▶ PROBLEM DETAILS: Tally the lines in the rows below that contain the string "Task". Reply with the number alone.

───── EXTRACTED ENTRIES

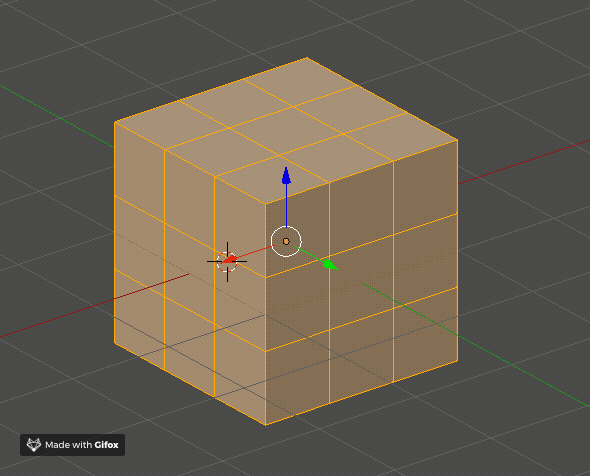
Task: Click the Gifox fox logo
Action: pyautogui.click(x=34, y=445)
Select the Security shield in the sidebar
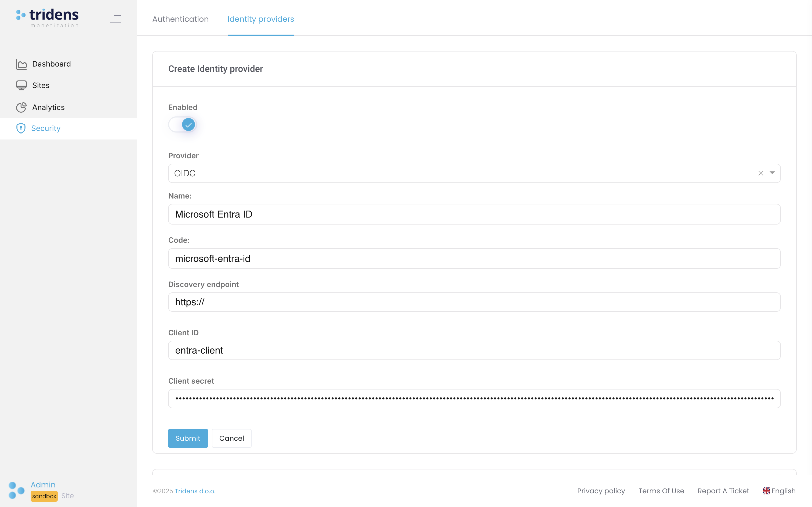 (x=21, y=128)
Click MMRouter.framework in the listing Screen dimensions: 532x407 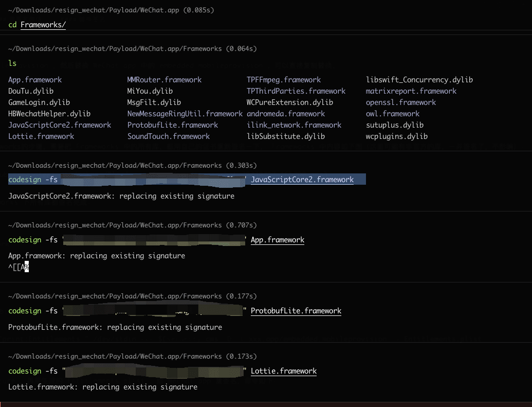[164, 80]
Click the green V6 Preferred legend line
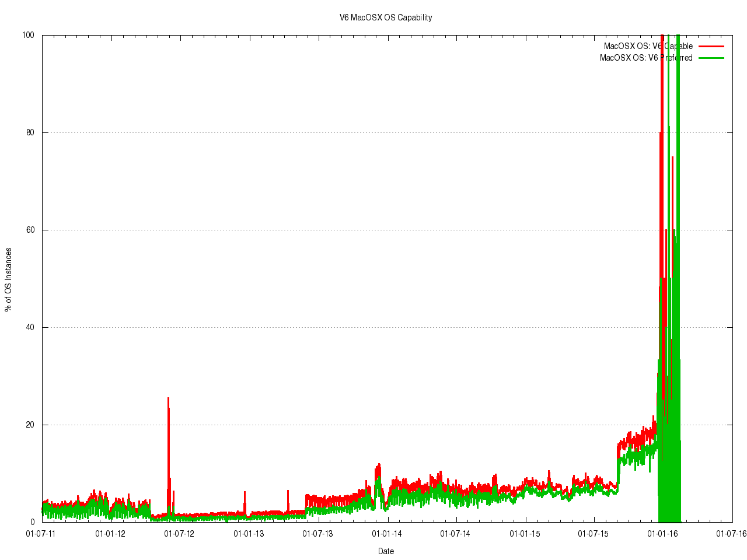 [x=711, y=58]
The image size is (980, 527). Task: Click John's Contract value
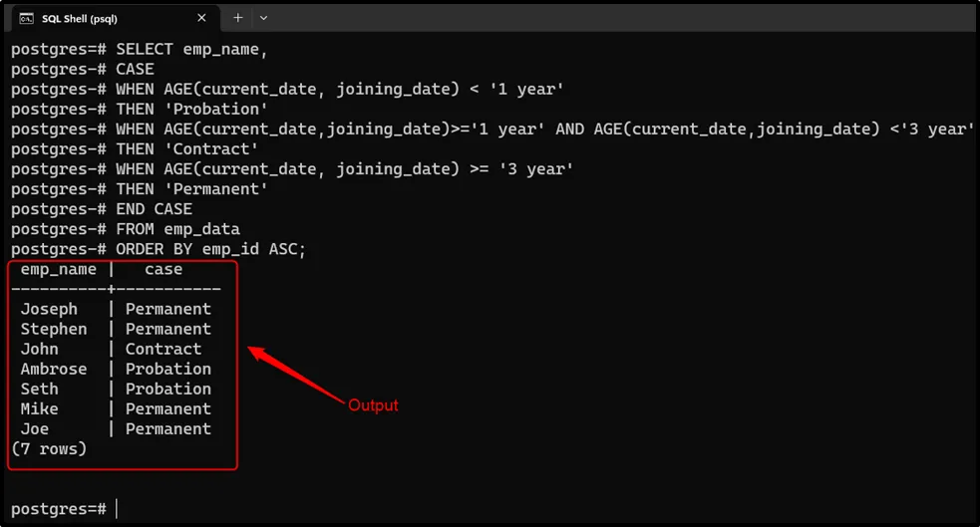click(x=163, y=349)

──────────

▶ FINAL RESULT: 2